The appellant had lost a business card that Geeslin had previously given him and asked for another (testimony given by Geeslin under direct examination). No objection was made to this testimony and thus no error was preserved. Esquivel v. State, 595 S.W.2d 516 (Tex.Cr.App.1980).
*713Appellant took the stand at the punishment stage of the hearing and testified that he had committed the burglary, that he was the person seen on the video screen and that it was his voice recorded in the Salvage Company office. All of this had been seen by the jury. He had talked with both officers in the film and admitted it. It was thus not improper for the prosecutor to ask “you knew the first officer, E. W. Gees-lin as you went in there.” The prosecutor and the jury had seen on film the casual ease of the appellant as he entered the salvage company office, greeted Geeslin and made himself at home by opening a beer and sitting down to bargain for the sale of his goods. He opened the door to the question asked. Appellant had asked for another business card and complained at the outset of not having the phone number of Geeslin. When relating their conversation at the bargaining process, Geeslin stated in response to the prosecutor’s question that appellant had asked for four hundred dollars for the goods presented for sale but had finally accepted three hundred and twenty-five dollars. Geeslin then added that he did not have that much cash and he supposed appellant would take a check as he had before. This unresponsive statement was objected to and the objection was sustained. The court instructed the jury to disregard the statement and not to consider it for any purpose. Though the question was not improper the gratuitous response was. It was correctly withdrawn from the jury’s consideration for any purpose and thus negated any error. Maddox v. State, 591 S.W.2d 898 (Tex.Cr.App.1979) cert. den. 447 U.S. 909, 100 S.Ct. 2994, 64 L.Ed.2d 859 (1980).

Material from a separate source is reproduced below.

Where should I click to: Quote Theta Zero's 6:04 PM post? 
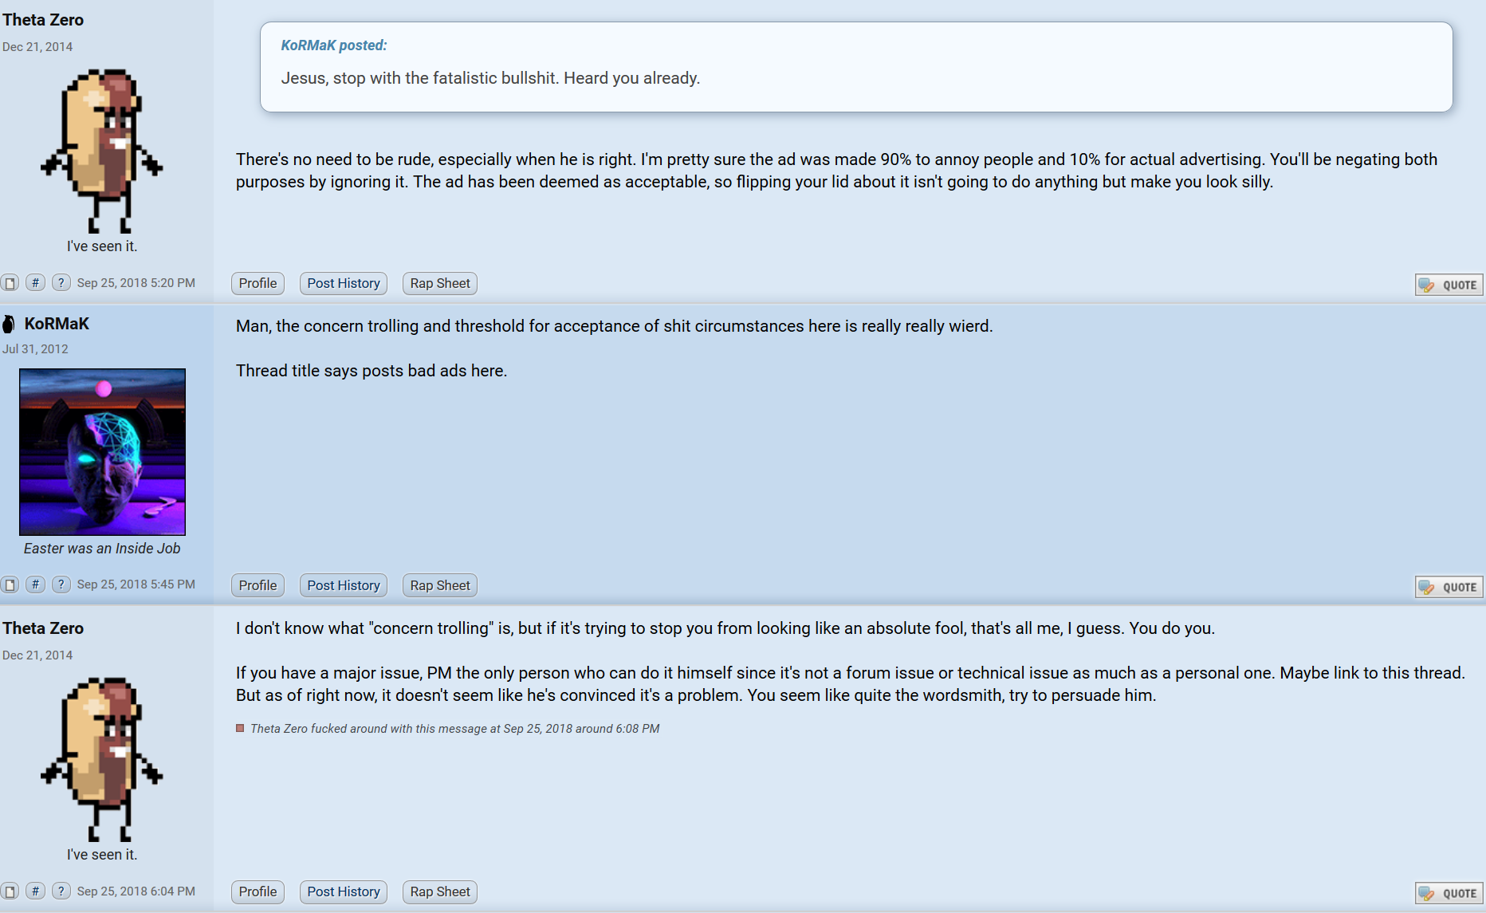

Appellant lastly urges that the portion of the prosecutor’s argument at the punishment stage of the trial noting that Officer Geeslin had testified he had seen the appellant approximately ten times was impermissible and constituted reversible error. The statement by Geeslin was properly in evidence without objection on the part of the appellant and was a proper subject of the prosecution’s argument. When the appellant took the stand and admitted he knew the officer as “Ed” and that he had asked for another of his business cards, the prosecutor could properly argue the import of these facts and the reasonable deductions to be drawn therefrom. Alejandro v. State, 493 S.W.2d 230 (Tex.Cr.App.1973).
Grounds of error eight through twelve are overruled.
The judgment of the trial court is affirmed.